**** Record extracts ****

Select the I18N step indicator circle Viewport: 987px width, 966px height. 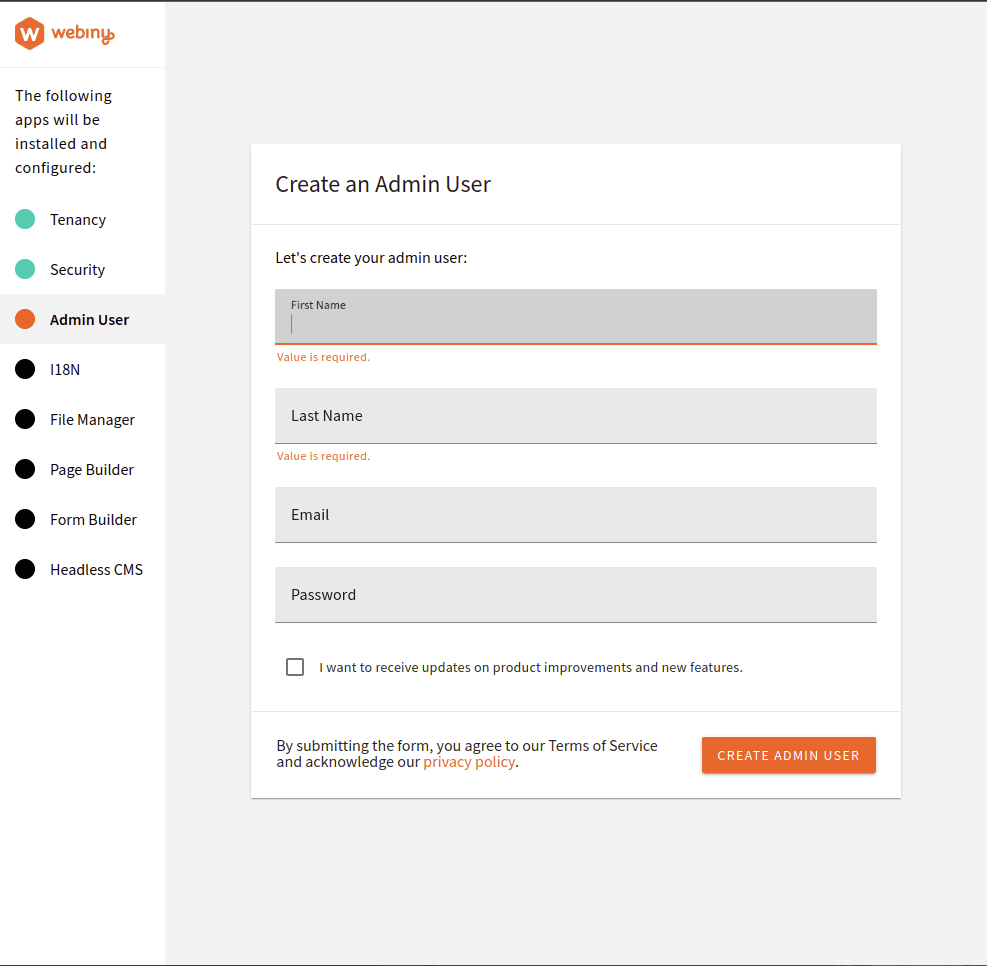pyautogui.click(x=25, y=369)
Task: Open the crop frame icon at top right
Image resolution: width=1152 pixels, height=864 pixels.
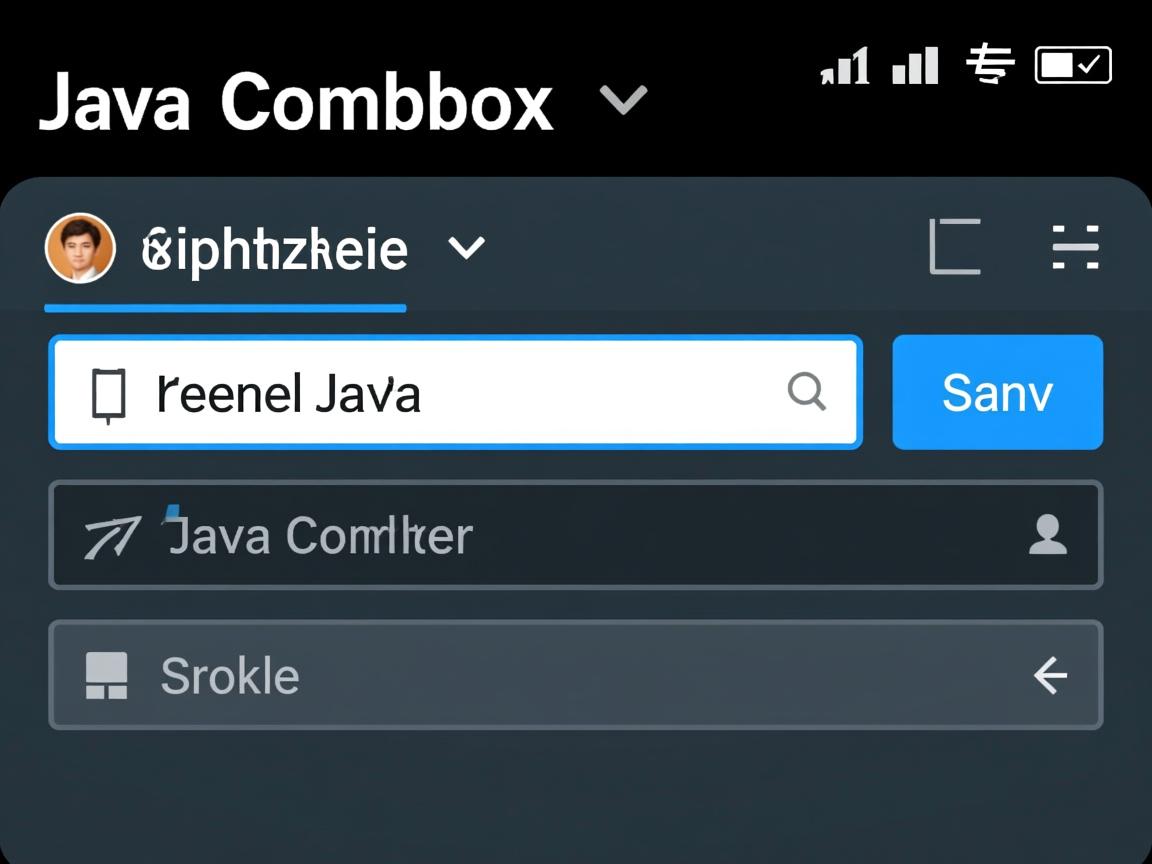Action: [x=953, y=248]
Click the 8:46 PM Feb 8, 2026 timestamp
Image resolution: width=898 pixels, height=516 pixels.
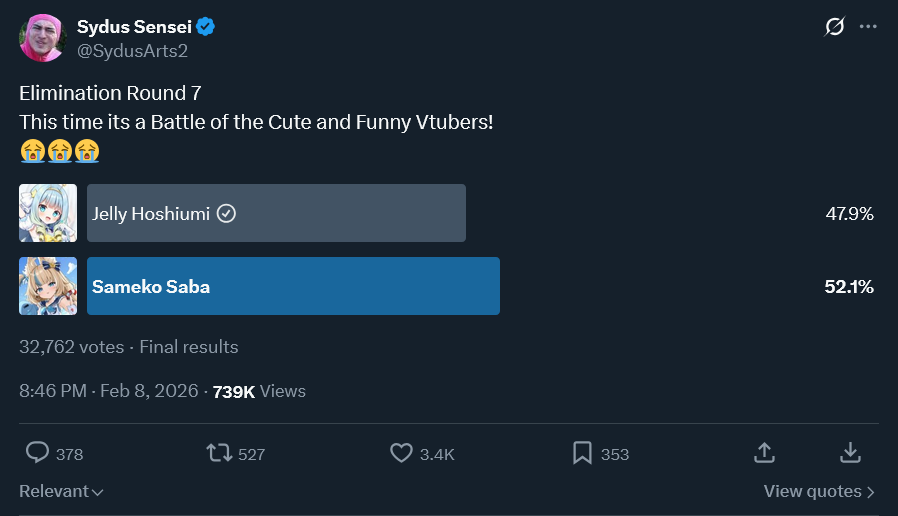[110, 391]
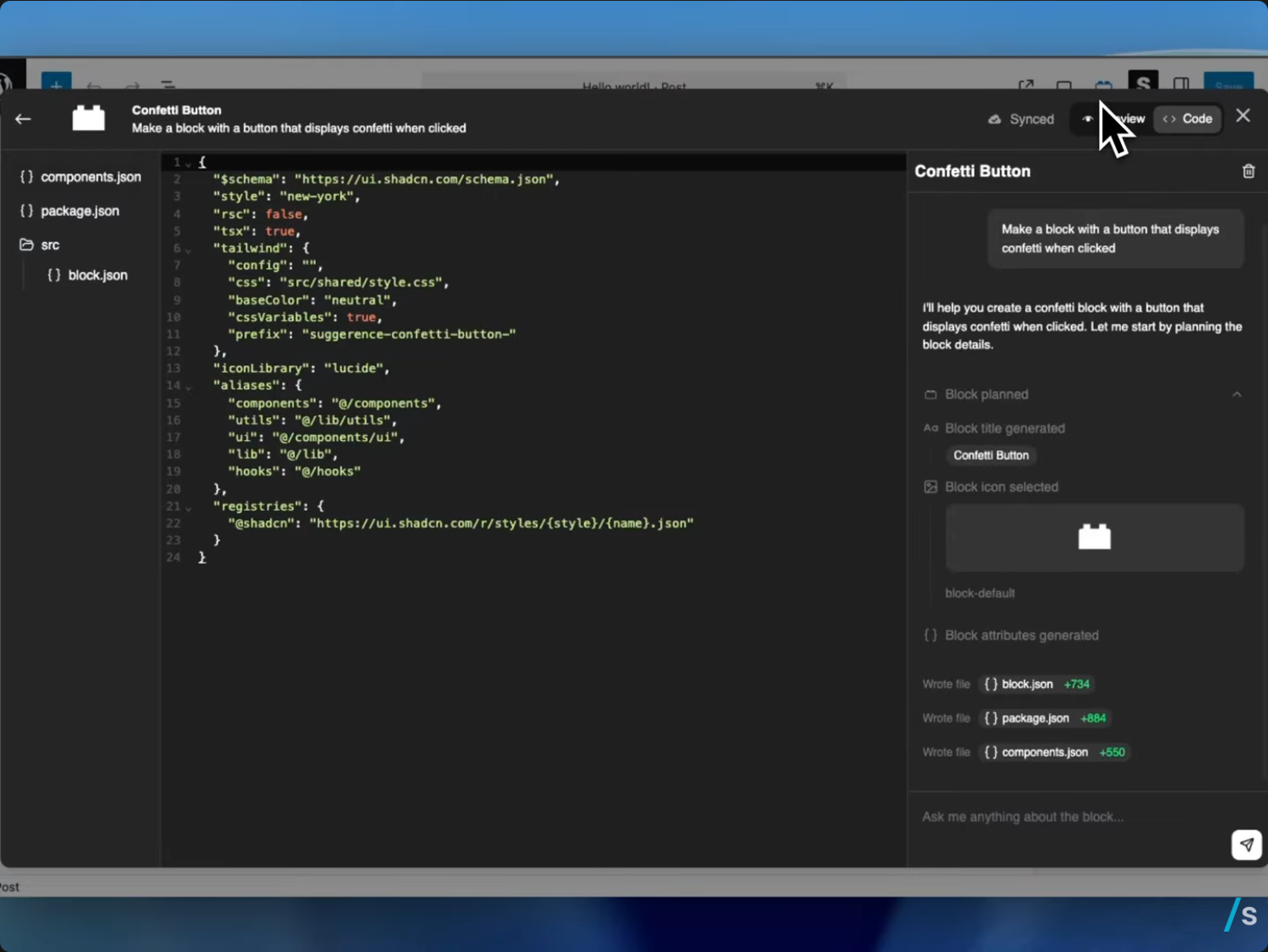The height and width of the screenshot is (952, 1268).
Task: Send the message with the paper plane button
Action: [x=1245, y=845]
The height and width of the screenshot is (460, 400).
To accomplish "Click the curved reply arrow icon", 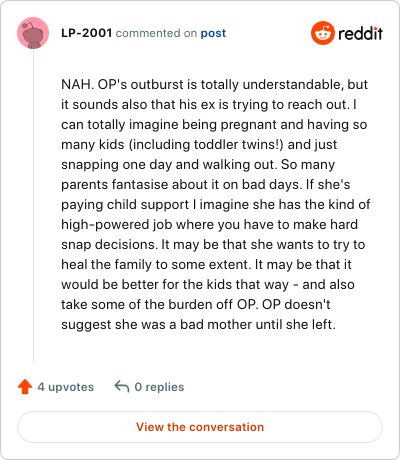I will point(122,387).
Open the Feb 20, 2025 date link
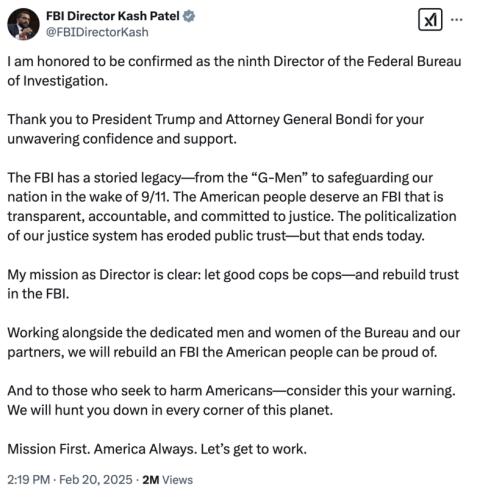477x500 pixels. click(x=96, y=480)
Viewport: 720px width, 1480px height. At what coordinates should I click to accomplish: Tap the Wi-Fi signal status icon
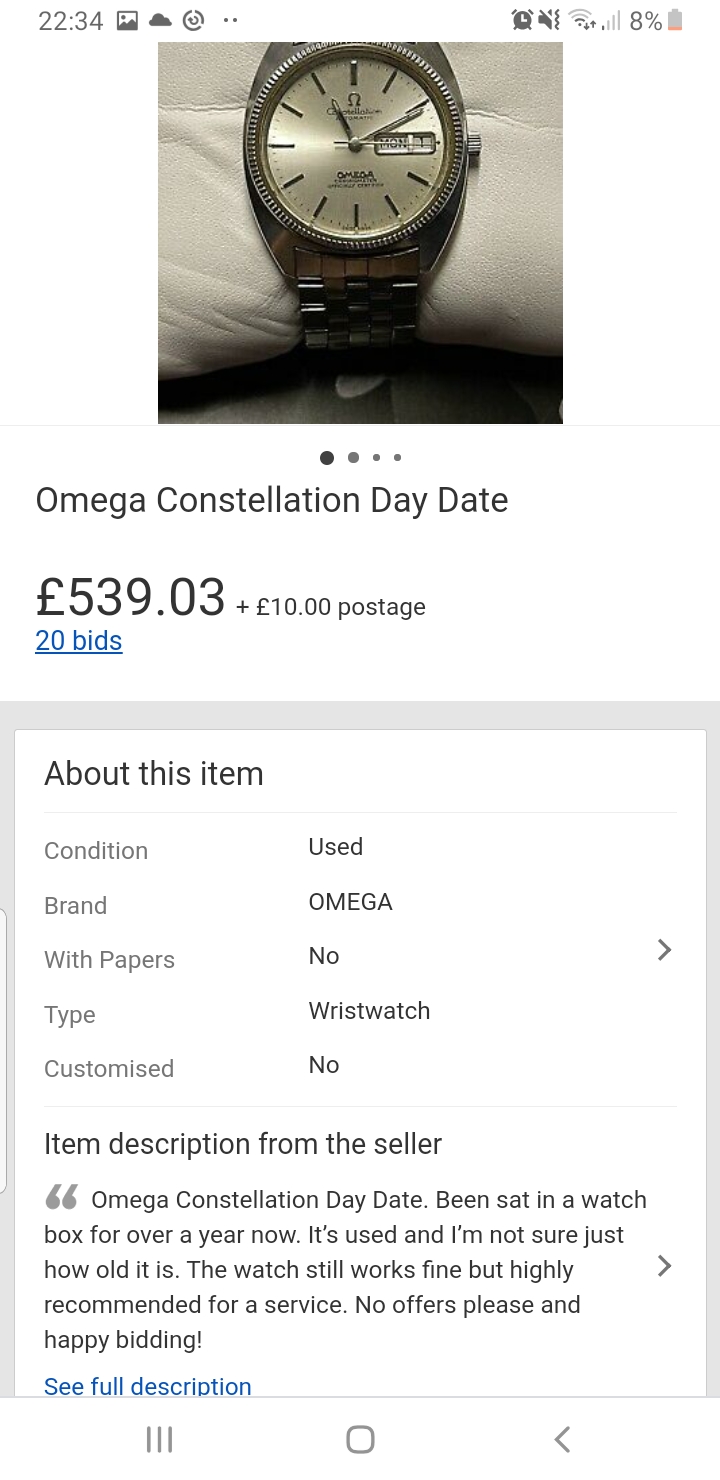(x=579, y=20)
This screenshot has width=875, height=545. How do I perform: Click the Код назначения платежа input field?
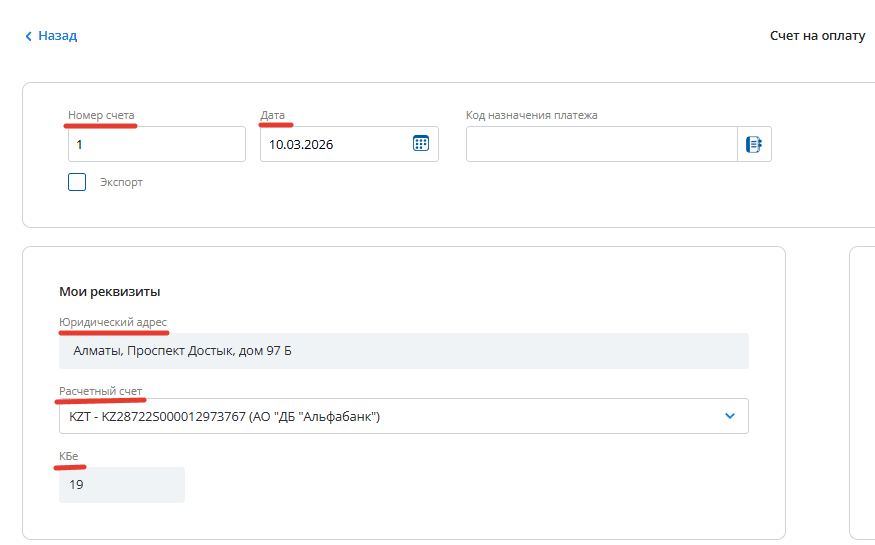click(x=601, y=144)
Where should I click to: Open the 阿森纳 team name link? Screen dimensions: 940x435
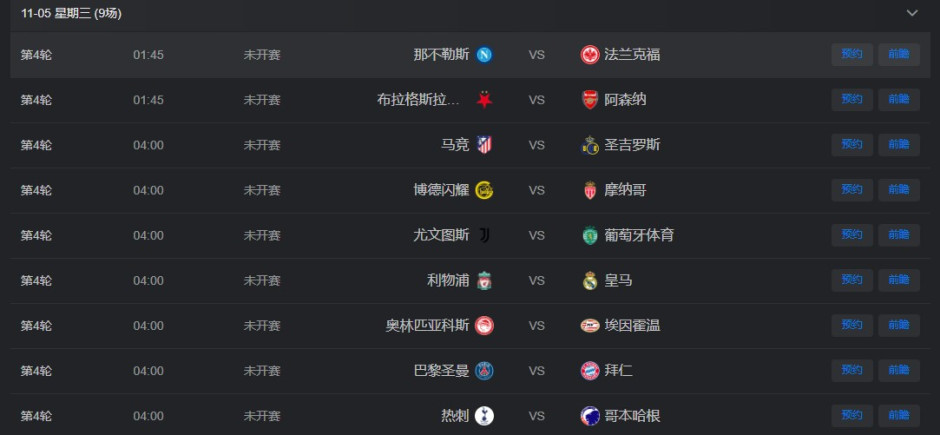pos(626,100)
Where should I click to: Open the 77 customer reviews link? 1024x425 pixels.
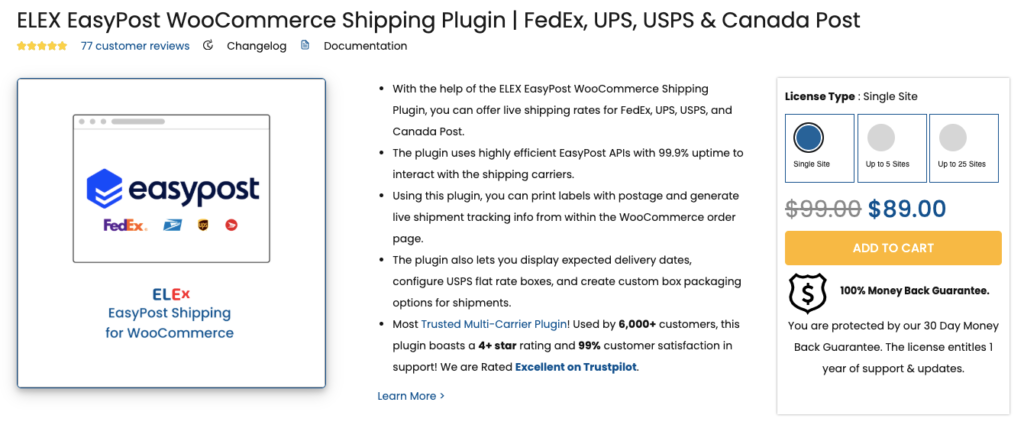click(x=135, y=46)
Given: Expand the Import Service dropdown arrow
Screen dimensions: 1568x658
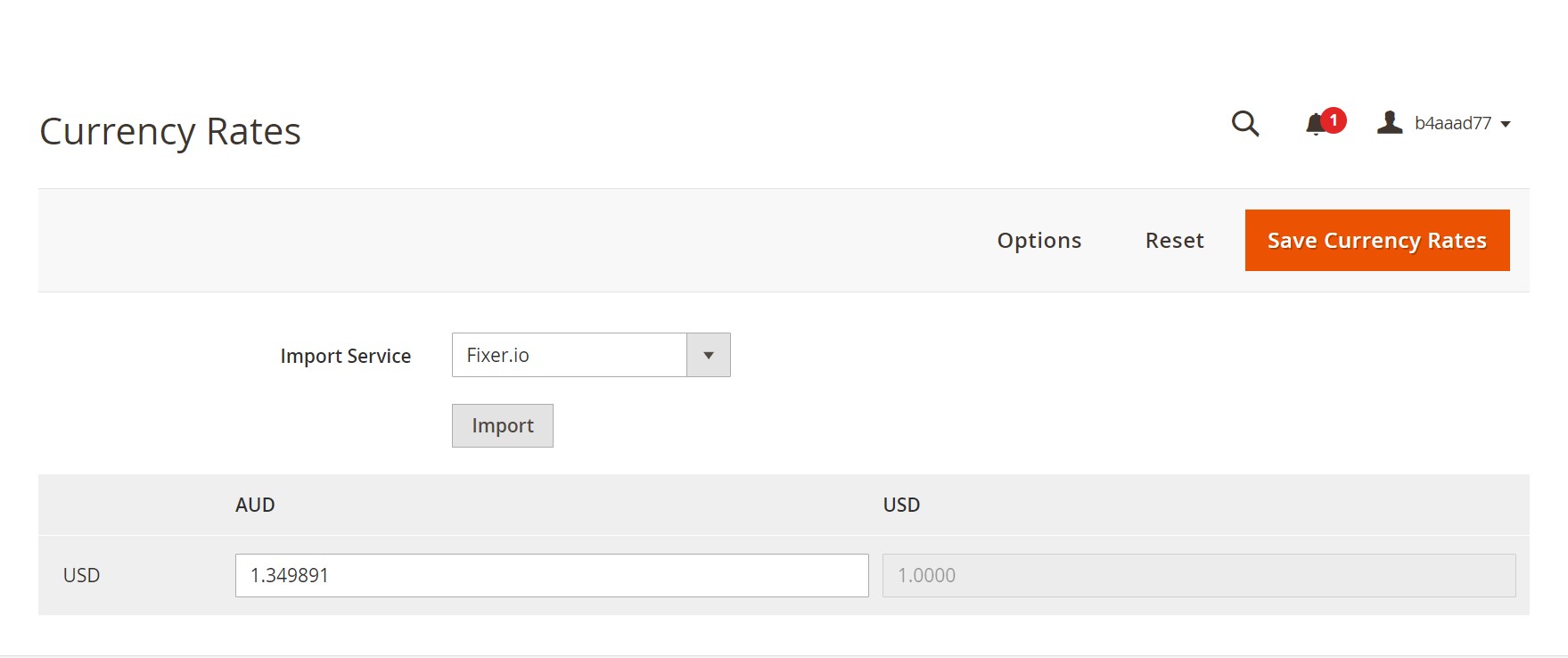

****

◆ **Task instructions**
Exactly as written, restate the lines from the one that contains "Given: Expand the" through the final line of the data, both ends included, but leave out the pictures.

◆ **Answer for this exercise**
Given: Expand the Import Service dropdown arrow
Screen dimensions: 1568x658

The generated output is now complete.